How to train a classifier
I randomly select 20% of images for testing and others for training, and a linear SVM is used as classifier.
Sliding Window Search
For this SVM-based approach, I use three scales of the search window (96x96 288x288 and 640x640, see line 50).
For every window, the SVM classifier is used to predict whether it contains a UAV nor not. If yes, save this window (see
line 371 to 376 in svm_pipeline.py
). In the end, a list of windows contains detected UAVs are obtianed.
Create a heat map of detected UAVs
After obtained a list of windows which may contain UAVs, a function named generate_heatmap
(in line 492 in
svm_pipeline.py
) is used to generate a heatmap. Then a threshold is used to filter out the false positives.
Image vs Video implementation
For image, we could directly use the result from the filtered heatmap to create a bounding box of the detected UAV.
For video, we could further utilize neighbouring frames to filter out the false positives, as well as to smooth the position of bounding box.
- Accumulate the heatmap for N previous frame.
- Apply weights to N previous frames: smaller weights for older frames.

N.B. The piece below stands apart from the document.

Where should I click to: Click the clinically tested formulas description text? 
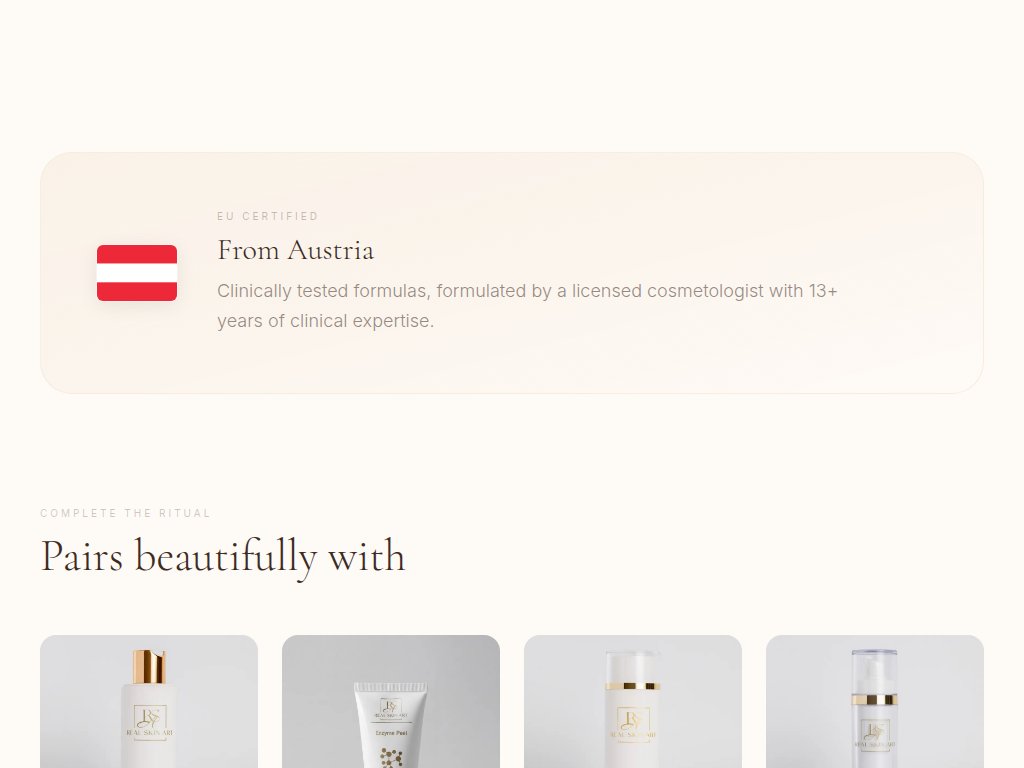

- I then apply threshold and use
scipy.ndimage.measurements.label()
to identify individual blobs in the heatmap. - I then assume each blob corresponded to a UAV and constructe bounding boxes to cover the area of each blob detected.
Discussion
Obviously, our method does not meet the requirement of real-time due to the fact of sliding window approach is time consuming! We could use image downsampling, multi-threads, or GPU processing to improve the speed. But, there are probably a lot engineering work need to be done to make it running real-time.